▶ EXERCISE AIM
Copy out every line of the items below with no changes at all.

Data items
— Start —
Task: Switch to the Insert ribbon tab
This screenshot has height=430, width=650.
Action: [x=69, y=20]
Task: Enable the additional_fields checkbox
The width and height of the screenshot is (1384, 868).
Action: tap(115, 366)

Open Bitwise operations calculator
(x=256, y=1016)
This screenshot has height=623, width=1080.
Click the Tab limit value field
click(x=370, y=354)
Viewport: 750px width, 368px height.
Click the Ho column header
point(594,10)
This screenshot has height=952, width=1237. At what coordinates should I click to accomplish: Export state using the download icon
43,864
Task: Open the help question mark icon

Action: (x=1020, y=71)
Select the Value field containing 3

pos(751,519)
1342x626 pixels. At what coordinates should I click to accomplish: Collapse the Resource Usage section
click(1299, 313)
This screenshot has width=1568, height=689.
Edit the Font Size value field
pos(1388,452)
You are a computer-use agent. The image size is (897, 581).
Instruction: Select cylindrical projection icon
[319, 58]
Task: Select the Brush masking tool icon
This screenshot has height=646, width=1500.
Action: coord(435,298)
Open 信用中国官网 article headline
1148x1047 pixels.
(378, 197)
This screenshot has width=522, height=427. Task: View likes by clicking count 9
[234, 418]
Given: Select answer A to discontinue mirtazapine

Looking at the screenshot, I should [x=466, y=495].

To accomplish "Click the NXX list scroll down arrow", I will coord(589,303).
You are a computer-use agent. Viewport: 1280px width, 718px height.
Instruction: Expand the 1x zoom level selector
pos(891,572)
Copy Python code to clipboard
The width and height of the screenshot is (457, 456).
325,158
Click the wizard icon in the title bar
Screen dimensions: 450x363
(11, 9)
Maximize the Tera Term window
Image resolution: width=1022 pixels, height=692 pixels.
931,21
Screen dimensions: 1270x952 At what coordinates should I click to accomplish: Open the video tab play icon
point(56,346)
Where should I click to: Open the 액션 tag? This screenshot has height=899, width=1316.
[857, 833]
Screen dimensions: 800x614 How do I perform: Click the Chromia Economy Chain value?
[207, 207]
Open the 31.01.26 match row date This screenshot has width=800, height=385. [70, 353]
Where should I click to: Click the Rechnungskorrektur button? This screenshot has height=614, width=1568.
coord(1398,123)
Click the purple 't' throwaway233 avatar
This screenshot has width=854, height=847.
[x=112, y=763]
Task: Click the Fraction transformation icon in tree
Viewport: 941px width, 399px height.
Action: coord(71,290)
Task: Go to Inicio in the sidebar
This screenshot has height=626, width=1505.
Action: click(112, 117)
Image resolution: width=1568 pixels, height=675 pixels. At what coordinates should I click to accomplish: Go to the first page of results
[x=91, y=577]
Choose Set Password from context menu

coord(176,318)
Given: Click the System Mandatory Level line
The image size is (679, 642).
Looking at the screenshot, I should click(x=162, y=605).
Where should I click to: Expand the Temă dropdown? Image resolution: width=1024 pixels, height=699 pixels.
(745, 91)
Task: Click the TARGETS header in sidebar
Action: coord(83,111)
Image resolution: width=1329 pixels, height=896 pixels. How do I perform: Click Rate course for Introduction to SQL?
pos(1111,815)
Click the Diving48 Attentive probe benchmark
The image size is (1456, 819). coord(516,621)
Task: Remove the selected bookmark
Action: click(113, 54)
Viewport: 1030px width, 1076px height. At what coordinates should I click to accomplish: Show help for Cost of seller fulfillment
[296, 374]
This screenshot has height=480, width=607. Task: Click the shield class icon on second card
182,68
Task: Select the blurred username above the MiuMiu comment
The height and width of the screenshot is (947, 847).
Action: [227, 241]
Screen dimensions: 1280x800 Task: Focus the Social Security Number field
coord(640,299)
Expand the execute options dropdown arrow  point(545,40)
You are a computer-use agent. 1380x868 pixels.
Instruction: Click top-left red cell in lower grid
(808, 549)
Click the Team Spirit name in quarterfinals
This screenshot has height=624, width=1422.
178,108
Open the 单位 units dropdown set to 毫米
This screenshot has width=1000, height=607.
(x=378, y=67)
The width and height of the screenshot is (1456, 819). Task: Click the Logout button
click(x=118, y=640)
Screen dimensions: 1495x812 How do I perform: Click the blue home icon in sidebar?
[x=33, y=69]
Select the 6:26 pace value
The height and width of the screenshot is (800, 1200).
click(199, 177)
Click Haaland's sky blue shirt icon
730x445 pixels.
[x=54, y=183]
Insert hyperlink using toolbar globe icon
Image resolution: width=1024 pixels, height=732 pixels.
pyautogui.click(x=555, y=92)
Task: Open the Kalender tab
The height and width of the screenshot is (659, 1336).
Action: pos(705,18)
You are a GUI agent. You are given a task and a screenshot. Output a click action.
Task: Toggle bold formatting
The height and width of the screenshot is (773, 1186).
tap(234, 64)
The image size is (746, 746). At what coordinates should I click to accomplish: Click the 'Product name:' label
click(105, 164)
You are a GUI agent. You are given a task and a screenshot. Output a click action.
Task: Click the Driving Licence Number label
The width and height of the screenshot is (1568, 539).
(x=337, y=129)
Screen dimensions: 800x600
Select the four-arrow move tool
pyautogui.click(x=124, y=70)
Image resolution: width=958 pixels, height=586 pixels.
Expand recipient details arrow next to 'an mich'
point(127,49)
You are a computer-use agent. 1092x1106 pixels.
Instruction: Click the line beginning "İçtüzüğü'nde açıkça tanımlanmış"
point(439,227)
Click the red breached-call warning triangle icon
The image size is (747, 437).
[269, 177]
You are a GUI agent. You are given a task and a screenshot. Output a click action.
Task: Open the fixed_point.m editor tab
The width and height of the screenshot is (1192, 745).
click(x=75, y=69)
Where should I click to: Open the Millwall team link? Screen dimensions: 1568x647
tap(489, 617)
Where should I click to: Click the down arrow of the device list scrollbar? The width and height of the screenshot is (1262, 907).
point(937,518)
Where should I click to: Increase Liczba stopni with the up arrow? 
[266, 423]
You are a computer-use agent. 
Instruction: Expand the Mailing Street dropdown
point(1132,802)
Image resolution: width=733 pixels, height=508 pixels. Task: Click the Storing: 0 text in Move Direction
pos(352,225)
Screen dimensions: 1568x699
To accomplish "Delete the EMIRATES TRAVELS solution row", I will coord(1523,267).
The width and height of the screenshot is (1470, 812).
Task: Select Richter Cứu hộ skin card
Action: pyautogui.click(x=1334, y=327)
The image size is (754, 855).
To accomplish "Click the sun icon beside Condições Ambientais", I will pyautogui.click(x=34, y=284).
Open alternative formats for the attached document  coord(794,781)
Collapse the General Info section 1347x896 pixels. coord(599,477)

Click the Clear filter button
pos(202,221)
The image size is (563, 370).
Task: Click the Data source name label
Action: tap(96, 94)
— End —
▶ ANSWER TO THE TASK
Task: Switch to the Insert ribbon tab
This screenshot has height=430, width=650.
Action: [x=69, y=20]
Task: Enable the additional_fields checkbox
The width and height of the screenshot is (1384, 868).
Action: tap(115, 366)

Open Bitwise operations calculator
(x=256, y=1016)
This screenshot has height=623, width=1080.
Click the Tab limit value field
click(x=370, y=354)
Viewport: 750px width, 368px height.
Click the Ho column header
point(594,10)
This screenshot has height=952, width=1237. At what coordinates should I click to accomplish: Export state using the download icon
43,864
Task: Open the help question mark icon

Action: (x=1020, y=71)
Select the Value field containing 3

pos(751,519)
1342x626 pixels. At what coordinates should I click to accomplish: Collapse the Resource Usage section
click(1299, 313)
This screenshot has width=1568, height=689.
Edit the Font Size value field
pos(1388,452)
You are a computer-use agent. The image size is (897, 581).
Instruction: Select cylindrical projection icon
[319, 58]
Task: Select the Brush masking tool icon
This screenshot has height=646, width=1500.
Action: coord(435,298)
Open 信用中国官网 article headline
1148x1047 pixels.
(378, 197)
This screenshot has width=522, height=427. Task: View likes by clicking count 9
[234, 418]
Given: Select answer A to discontinue mirtazapine

Looking at the screenshot, I should [x=466, y=495].

To accomplish "Click the NXX list scroll down arrow", I will coord(589,303).
You are a computer-use agent. Viewport: 1280px width, 718px height.
Instruction: Expand the 1x zoom level selector
pos(891,572)
Copy Python code to clipboard
The width and height of the screenshot is (457, 456).
325,158
Click the wizard icon in the title bar
Screen dimensions: 450x363
(11, 9)
Maximize the Tera Term window
Image resolution: width=1022 pixels, height=692 pixels.
931,21
Screen dimensions: 1270x952 At what coordinates should I click to accomplish: Open the video tab play icon
point(56,346)
Where should I click to: Open the 액션 tag? This screenshot has height=899, width=1316.
[857, 833]
Screen dimensions: 800x614 How do I perform: Click the Chromia Economy Chain value?
[207, 207]
Open the 31.01.26 match row date This screenshot has width=800, height=385. [70, 353]
Where should I click to: Click the Rechnungskorrektur button? This screenshot has height=614, width=1568.
coord(1398,123)
Click the purple 't' throwaway233 avatar
This screenshot has width=854, height=847.
[x=112, y=763]
Task: Click the Fraction transformation icon in tree
Viewport: 941px width, 399px height.
Action: coord(71,290)
Task: Go to Inicio in the sidebar
This screenshot has height=626, width=1505.
Action: click(112, 117)
Image resolution: width=1568 pixels, height=675 pixels. At what coordinates should I click to accomplish: Go to the first page of results
[x=91, y=577]
Choose Set Password from context menu

coord(176,318)
Given: Click the System Mandatory Level line
The image size is (679, 642).
Looking at the screenshot, I should click(x=162, y=605).
Where should I click to: Expand the Temă dropdown? Image resolution: width=1024 pixels, height=699 pixels.
(745, 91)
Task: Click the TARGETS header in sidebar
Action: coord(83,111)
Image resolution: width=1329 pixels, height=896 pixels. How do I perform: Click Rate course for Introduction to SQL?
pos(1111,815)
Click the Diving48 Attentive probe benchmark
The image size is (1456, 819). coord(516,621)
Task: Remove the selected bookmark
Action: click(113, 54)
Viewport: 1030px width, 1076px height. At what coordinates should I click to accomplish: Show help for Cost of seller fulfillment
[296, 374]
This screenshot has height=480, width=607. Task: Click the shield class icon on second card
182,68
Task: Select the blurred username above the MiuMiu comment
The height and width of the screenshot is (947, 847).
Action: [227, 241]
Screen dimensions: 1280x800 Task: Focus the Social Security Number field
coord(640,299)
Expand the execute options dropdown arrow  point(545,40)
You are a computer-use agent. 1380x868 pixels.
Instruction: Click top-left red cell in lower grid
(808, 549)
Click the Team Spirit name in quarterfinals
This screenshot has height=624, width=1422.
178,108
Open the 单位 units dropdown set to 毫米
This screenshot has width=1000, height=607.
(x=378, y=67)
The width and height of the screenshot is (1456, 819). Task: Click the Logout button
click(x=118, y=640)
Screen dimensions: 1495x812 How do I perform: Click the blue home icon in sidebar?
[x=33, y=69]
Select the 6:26 pace value
The height and width of the screenshot is (800, 1200).
click(199, 177)
Click Haaland's sky blue shirt icon
730x445 pixels.
[x=54, y=183]
Insert hyperlink using toolbar globe icon
Image resolution: width=1024 pixels, height=732 pixels.
pyautogui.click(x=555, y=92)
Task: Open the Kalender tab
The height and width of the screenshot is (659, 1336).
Action: pos(705,18)
You are a GUI agent. You are given a task and a screenshot. Output a click action.
Task: Toggle bold formatting
The height and width of the screenshot is (773, 1186).
tap(234, 64)
The image size is (746, 746). At what coordinates should I click to accomplish: Click the 'Product name:' label
click(105, 164)
You are a GUI agent. You are given a task and a screenshot. Output a click action.
Task: Click the Driving Licence Number label
The width and height of the screenshot is (1568, 539).
(x=337, y=129)
Screen dimensions: 800x600
Select the four-arrow move tool
pyautogui.click(x=124, y=70)
Image resolution: width=958 pixels, height=586 pixels.
Expand recipient details arrow next to 'an mich'
point(127,49)
You are a computer-use agent. 1092x1106 pixels.
Instruction: Click the line beginning "İçtüzüğü'nde açıkça tanımlanmış"
point(439,227)
Click the red breached-call warning triangle icon
The image size is (747, 437).
[269, 177]
You are a GUI agent. You are given a task and a screenshot. Output a click action.
Task: Open the fixed_point.m editor tab
The width and height of the screenshot is (1192, 745).
click(x=75, y=69)
Where should I click to: Open the Millwall team link? Screen dimensions: 1568x647
tap(489, 617)
Where should I click to: Click the down arrow of the device list scrollbar? The width and height of the screenshot is (1262, 907).
point(937,518)
Where should I click to: Increase Liczba stopni with the up arrow? 
[266, 423]
You are a computer-use agent. 
Instruction: Expand the Mailing Street dropdown
point(1132,802)
Image resolution: width=733 pixels, height=508 pixels. Task: Click the Storing: 0 text in Move Direction
pos(352,225)
Screen dimensions: 1568x699
To accomplish "Delete the EMIRATES TRAVELS solution row", I will coord(1523,267).
The width and height of the screenshot is (1470, 812).
Task: Select Richter Cứu hộ skin card
Action: pyautogui.click(x=1334, y=327)
The image size is (754, 855).
To accomplish "Click the sun icon beside Condições Ambientais", I will pyautogui.click(x=34, y=284).
Open alternative formats for the attached document  coord(794,781)
Collapse the General Info section 1347x896 pixels. coord(599,477)

Click the Clear filter button
pos(202,221)
The image size is (563, 370).
Task: Click the Data source name label
Action: tap(96, 94)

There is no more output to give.